Strongly typed collections are not straight forward to implement, You write the collection with everything including a readonly Item property. When you are finished you will need to hit{F2} and bring up the object browser. Find the collection class you created and right click Item.

You will need to

  • Select Properties
  • Click the Advanced Button
  • Change the Procedure ID to Default

Then Item will become the default property and the Strongly type collection will act as expected.

To enable the use of the For Each on the collection class you will need to add this

Public Property Get NewEnum() As IUnknown
    Set NewEnum = mCol.[_NewEnum]
End Property

With mCol being the name of the private Collection variable

Again use the Object Browser and right click on NewEnum.

You will need to

  • Select Properties
  • Click the Advanced Button
  • Change the Procedure ID to -4

Remember that Integer is 16-bit and Long is 32-bit. I recommend declaring most integers variables as Long. Back in the day it mattered for speed and memory footprint but with today's computers it better just to use Long and not worry about exceeding the limits.

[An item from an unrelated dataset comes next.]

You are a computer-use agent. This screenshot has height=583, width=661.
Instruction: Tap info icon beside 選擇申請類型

Like suggested elsewhere use Option Explicit.

Visual BASIC 6 is very good at implicit type conversion. You have the Cxxx series of conversion functions if you want to be sure.

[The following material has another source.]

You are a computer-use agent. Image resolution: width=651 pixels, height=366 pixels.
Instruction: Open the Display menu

Variant is better than .NET's object at dealing with a diverse range of Object Types including Classes. You may find it useful if you need to make a custom form dealing with the database and the user can pick which table to use for that form. Using Variant makes it easier to deal with the fact that fields are of different types for different tables.

Visual Basic 6 can be used to make multi-tier applications. Forms can implement interfaces like Classes can.

Remember that ActiveX controls run when you compile and edit a form. This may cause all sorts of strangeness if you are not aware of it. This is particularly problematic if you have your own ActiveX Controls.

RS Conley
+2  A: 

The general wisdom when declaring objects was to avoid using "Dim myObj As New MyClass". Instead use "Dim myObj As MyClass" and explicitly instantiate the object when needed with "Set myObj = New MyClass". The former method does not instantiate the object when the "Dim" is encountered, but will automatically do it the first time one of the object's properties or methods is referenced. This required some additional overhead by the runtime to do, since it must check if the object exists before every property/method reference. Also, there were some other quirky side-effects of that method of object declaration. For instance, if myObj is set to Nothing, and the program encounters another reference to it, a new instance is automatically created. Chances are that if this situation occurs, something is wrong with your program, but there will be no error generated telling you that your object doesn't exist, which can lead to some hard to track down bugs. Generally, it is better to explicitly create and destroy the object instance yourself using the "Set = New" syntax. Proponents of the "Dim As New" syntax usually cite better readability, but it's potential pitfalls can catch you sometimes.